- _Data records_:

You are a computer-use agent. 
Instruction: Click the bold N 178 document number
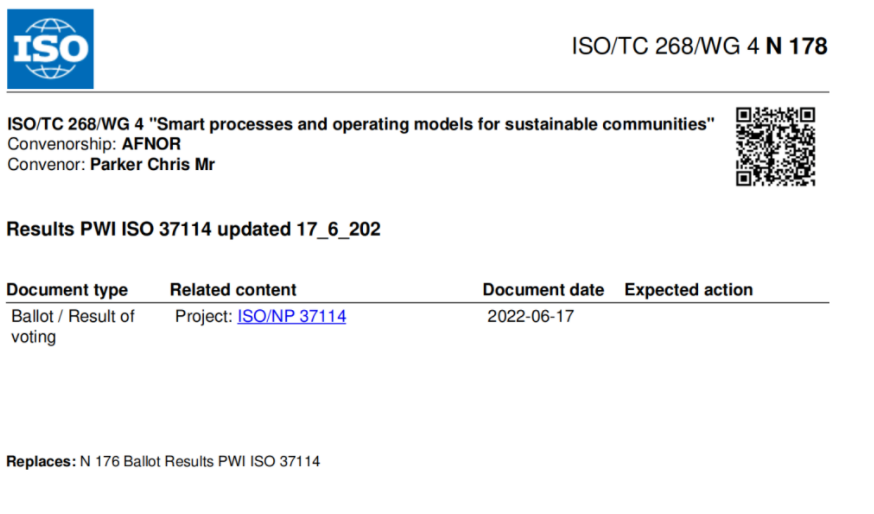tap(796, 46)
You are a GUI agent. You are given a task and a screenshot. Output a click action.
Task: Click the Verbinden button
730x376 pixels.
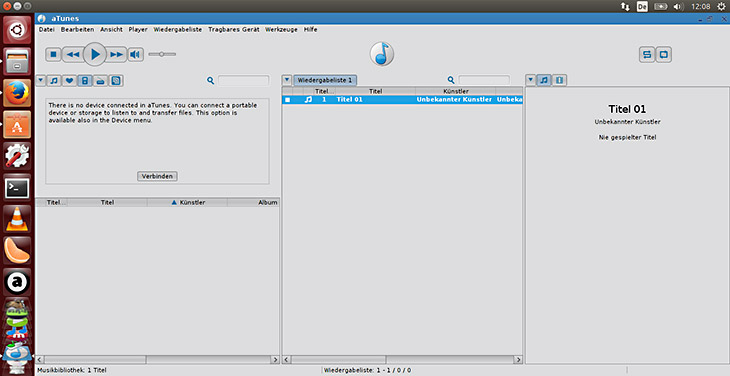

- _Stated task_: Convert the rows above into a numbered list, one line per item and with blank lines left out. Leave the pictures out of the answer.

- _The output_:
1. You are a computer-use agent. 
2. Instruction: Click the bold N 178 document number
3. tap(796, 46)
4. You are a GUI agent. You are given a task and a screenshot. Output a click action.
5. Task: Click the Verbinden button
6. 730x376 pixels.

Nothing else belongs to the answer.